Karenanya, di dalam takdir jodoh harus ada ikhtiar manusia. Dalam hal ini ikhtiar laki-laki, dan juga ikhtiar si perempuan. Ikhtiar paling standar adalah berdoa, kemudian dibarengi aksi nyata. Yaitu si laki-laki, mendatangi, berkenalan, menyampaikan maksud hati.Â
Kalau didapatkan respon yang sebanding, maka segerakan datang melamar dengan baik-baik. Kemudian setelahnya, merencanakan pernikahan. Tak dipungkiri, effort lelaki memang lebih soal ini.
Besarnya pengorbanan (ikhtiar) bersua tambatan hati, semoga menandakan besarnya cinta di dada. Maka setelah menikah, jangan sampai orang terkasih disia-sia.
Karena tanpa ikhtiar, jodoh akan berhenti di kalimat "jodoh itu di tangan Tuhan".
Karena Jodoh Harus Diikhtiarkan
Soal jodoh, saya termasuk orang yang banyak jatuhnya dan sedikit bangun. Saya termasuk di bagian, yang musti bersabar menanti dan jatuh lama baru bangun di ujung kepasrahan.Â
Target menikah di usia duapuluh lima, terpaksa lewat setelah lima tahun kemudian. Masa penantian yang luar biasa membuat jemu, ibarat jatuh (saya merasa) benar-benar sampai di dasar.
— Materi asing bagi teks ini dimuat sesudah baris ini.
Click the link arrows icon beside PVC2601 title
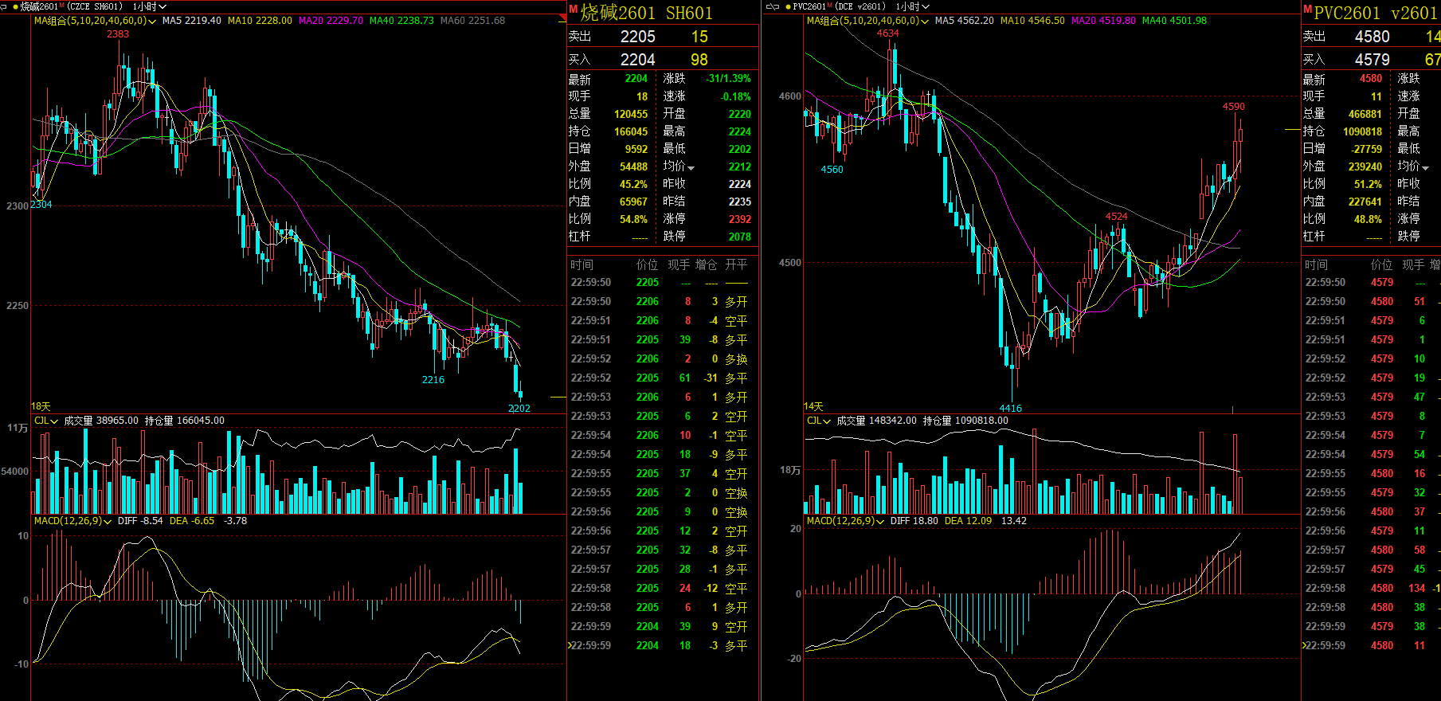This screenshot has width=1441, height=701. pos(772,6)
Semasa kuliah, saya bisa dibilang cukup selektif. Satu dua teman perempuan, pernah mengaku jatuh suka (saya ketahui melalui perantara teman). Pernah saya mencoba, menerima orang yang menaruh hati pada saya. Tetapi jadinya, saya sangat sedikit effort. Karena posisinya disukai bukan menyukai, keadaan ini sangat tidak mengenakkan.
Baru kemudian saya yang effort, saat menaksir adik kelas di semester tiga. Saking effort-nya, saya memberanikan diri mendatangi rumahnya dan bertemu orangtua. Nasib berkata lain, perempuan dikejar membuka hati untuk laki-laki lain.
Setelah itu saya seperti trauma, tapi tetap terus berusaha. Kriteria yang pernah dipasang, lama-lama ditoleransi dengan sendirinya. Yang sebelumnya pengin pasangan lebih muda, seketika diabaikan ketika kenalan dengan yang lebih tua.
Kriteria soal fisik, berubah sedrastis mungkin. Yang sebelumnya dihindari jauh-jauh, tiba-tiba mau menerima sepenuh kesadaran. Sampai pernah saya naksir perempuan beda agama, untungnya belum diucapkan. Di kondisi demikian, saya benar-benar meniadakan ego.